I'm looking for a data structure that I can use for Snapshot
(a sequence) in the following example:
val oldSnapshot = Snapshot(3, 2, 1)
val newSnapshot = 4 +: (oldSnapshot dropRight 1) // basically a shift
// newSnapshot is now passed to another function that also knows the old snapshot
// this check should be fast if true
if (newSnapshot.tail == (oldSnapshot dropRight 1))
Background: I need an immutable data structure that stores a snapshot of the last n items that appeared in a stream. It is updated when a new item appears in the stream and the oldest item is dropped so the length is always at most n and the snapshots resemble a sliding window on the last n elements. In rare cases the stream can be interrupted and restarted. In case of a restart, the stream first emits at least n older elements before it continues to emit new "live" elements. However, some elements may be different, so I cannot be sure that a new snapshot of the recent history can be derived from an older snapshot just by appending new elements.
I further have a component that consumes a stream of these snapshots and does some incremental processing of the elements. It might for instance keep track of the sum of the elements. For a new snapshot it has to decide whether it was derived by appending one or a few elements to the end of the last known snapshot (and dropping the oldest elements) so it doesn't have to process all the old items again but can reuse some intermediate results.

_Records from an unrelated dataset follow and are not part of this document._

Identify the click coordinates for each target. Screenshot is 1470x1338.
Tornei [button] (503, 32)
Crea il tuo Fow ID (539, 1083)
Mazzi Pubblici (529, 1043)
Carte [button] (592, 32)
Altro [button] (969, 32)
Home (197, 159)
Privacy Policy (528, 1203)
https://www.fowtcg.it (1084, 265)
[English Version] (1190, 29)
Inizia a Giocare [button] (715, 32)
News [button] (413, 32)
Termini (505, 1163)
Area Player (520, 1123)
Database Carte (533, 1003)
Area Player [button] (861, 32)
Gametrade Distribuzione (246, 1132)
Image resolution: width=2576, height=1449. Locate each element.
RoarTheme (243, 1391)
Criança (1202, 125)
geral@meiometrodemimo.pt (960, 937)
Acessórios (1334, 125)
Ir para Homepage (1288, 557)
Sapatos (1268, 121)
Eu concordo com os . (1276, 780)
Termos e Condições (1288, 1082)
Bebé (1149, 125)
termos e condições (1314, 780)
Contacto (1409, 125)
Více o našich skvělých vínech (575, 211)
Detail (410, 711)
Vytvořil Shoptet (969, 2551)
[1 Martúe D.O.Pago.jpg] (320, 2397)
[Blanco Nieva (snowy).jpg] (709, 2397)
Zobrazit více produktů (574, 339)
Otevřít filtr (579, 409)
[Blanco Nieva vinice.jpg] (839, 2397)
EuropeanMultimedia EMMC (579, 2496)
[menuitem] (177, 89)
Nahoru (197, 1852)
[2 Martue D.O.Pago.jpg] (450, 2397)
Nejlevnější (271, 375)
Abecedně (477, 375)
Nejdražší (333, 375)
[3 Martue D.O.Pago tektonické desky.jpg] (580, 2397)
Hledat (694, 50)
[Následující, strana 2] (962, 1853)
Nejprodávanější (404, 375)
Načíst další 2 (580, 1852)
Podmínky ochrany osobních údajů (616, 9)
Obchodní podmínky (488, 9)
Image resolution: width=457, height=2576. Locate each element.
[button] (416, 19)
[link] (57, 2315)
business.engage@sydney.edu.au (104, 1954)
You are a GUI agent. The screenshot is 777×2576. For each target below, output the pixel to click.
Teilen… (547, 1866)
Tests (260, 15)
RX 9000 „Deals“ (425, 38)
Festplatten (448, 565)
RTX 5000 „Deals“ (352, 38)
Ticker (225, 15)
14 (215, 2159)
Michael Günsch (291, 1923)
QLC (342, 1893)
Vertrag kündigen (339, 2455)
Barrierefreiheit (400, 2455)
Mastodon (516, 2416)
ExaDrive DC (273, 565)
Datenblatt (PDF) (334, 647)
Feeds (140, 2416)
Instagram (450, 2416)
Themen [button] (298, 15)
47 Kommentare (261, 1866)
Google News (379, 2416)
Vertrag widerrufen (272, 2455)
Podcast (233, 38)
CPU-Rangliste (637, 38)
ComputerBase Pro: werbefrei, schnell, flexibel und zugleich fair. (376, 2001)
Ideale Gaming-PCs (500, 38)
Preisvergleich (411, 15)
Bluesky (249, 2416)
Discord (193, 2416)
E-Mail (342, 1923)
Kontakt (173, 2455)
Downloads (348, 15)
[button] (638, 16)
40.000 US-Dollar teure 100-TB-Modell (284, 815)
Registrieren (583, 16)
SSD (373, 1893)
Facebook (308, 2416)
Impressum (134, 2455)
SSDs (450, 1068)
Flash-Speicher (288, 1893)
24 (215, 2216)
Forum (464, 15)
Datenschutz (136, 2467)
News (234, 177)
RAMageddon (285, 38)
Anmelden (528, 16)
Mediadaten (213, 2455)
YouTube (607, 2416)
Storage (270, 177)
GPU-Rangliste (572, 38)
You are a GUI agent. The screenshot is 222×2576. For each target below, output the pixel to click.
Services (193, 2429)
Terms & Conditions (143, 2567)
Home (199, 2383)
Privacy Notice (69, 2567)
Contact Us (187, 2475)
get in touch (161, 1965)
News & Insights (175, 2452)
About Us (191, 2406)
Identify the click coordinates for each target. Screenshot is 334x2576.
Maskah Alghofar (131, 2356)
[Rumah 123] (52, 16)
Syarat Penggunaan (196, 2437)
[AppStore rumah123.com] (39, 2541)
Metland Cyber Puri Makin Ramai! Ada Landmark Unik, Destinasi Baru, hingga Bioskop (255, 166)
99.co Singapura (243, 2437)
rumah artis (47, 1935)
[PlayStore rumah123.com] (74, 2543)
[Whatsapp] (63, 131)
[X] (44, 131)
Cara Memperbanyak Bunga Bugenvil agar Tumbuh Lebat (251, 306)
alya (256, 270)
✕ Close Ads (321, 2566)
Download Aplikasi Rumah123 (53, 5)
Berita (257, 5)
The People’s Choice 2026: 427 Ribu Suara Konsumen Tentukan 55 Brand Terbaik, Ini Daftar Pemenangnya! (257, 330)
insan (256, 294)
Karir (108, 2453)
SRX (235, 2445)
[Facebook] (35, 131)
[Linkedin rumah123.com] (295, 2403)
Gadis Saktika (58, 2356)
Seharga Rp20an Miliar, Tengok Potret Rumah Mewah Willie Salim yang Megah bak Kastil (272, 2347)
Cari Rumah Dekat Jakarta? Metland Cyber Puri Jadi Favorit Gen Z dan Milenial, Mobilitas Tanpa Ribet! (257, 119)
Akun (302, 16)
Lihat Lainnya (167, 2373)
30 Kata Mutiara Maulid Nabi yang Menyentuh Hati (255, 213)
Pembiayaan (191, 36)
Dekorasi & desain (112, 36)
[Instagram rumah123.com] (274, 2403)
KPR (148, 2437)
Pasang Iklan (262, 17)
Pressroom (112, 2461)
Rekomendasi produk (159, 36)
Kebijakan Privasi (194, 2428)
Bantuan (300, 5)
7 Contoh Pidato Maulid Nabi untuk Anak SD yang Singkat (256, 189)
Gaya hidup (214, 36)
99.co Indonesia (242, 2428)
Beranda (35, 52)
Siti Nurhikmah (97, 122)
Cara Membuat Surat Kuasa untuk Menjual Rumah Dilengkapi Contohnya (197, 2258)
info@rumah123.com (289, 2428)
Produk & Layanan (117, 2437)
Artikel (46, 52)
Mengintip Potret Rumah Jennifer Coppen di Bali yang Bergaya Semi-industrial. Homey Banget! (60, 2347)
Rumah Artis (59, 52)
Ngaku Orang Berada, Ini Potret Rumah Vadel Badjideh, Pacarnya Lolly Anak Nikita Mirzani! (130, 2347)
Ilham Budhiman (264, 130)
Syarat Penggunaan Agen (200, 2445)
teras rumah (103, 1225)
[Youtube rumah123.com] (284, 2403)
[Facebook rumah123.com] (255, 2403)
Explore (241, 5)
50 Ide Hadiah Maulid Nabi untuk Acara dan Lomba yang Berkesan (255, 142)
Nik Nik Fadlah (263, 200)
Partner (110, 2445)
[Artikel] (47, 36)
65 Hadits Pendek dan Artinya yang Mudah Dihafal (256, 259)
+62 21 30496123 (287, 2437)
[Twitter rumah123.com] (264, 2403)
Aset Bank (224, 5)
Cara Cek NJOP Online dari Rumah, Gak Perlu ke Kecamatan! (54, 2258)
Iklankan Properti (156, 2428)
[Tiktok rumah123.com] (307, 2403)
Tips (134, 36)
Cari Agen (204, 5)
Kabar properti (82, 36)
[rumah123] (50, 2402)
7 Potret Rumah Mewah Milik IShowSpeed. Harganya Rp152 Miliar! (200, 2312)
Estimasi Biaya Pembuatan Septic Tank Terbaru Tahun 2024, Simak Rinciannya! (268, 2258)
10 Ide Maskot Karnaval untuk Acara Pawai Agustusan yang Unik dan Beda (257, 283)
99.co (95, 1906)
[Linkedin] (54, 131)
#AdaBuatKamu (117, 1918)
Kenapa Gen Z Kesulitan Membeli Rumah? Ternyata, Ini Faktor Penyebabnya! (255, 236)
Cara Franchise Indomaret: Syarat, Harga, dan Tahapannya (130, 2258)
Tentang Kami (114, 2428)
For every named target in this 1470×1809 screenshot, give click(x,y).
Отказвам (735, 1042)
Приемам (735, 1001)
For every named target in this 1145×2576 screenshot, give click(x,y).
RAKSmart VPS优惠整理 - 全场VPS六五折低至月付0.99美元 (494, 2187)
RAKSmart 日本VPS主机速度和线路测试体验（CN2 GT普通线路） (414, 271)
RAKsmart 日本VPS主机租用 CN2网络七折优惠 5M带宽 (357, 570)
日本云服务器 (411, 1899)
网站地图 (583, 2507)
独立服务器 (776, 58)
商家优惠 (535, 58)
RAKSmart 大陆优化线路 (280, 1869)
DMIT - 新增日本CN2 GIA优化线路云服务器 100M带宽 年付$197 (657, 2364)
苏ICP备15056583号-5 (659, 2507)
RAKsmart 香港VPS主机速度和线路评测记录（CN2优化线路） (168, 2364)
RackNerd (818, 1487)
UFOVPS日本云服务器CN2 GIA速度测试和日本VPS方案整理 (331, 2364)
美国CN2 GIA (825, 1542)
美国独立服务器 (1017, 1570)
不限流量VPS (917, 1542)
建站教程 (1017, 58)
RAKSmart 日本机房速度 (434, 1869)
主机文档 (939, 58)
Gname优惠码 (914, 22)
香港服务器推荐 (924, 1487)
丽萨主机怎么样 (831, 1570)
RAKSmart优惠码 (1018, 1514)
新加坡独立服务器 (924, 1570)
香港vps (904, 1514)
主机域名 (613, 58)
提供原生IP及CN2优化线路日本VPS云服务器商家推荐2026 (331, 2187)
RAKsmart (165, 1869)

By far the most common case is that the snapshot was shifted to include a single new element and the oldest was dropped. This case should be recognized really fast. If I would keep track of the whole history of elements and not drop the oldest, I could use a List
and just compare the tail
of the new list to the last known list. Internally, it would compare object identity and in most of the cases this would be enough to see that the lists are identical.
I'm thinking about using a Vector
or a similar data structure for the snapshots and I'm wondering if such comparisons would also be guaranteed to be efficient in this sense or whether there is perhaps a better suited data structure that internally uses object identity checks for subcollections to quickly determine wheter two instances are identical.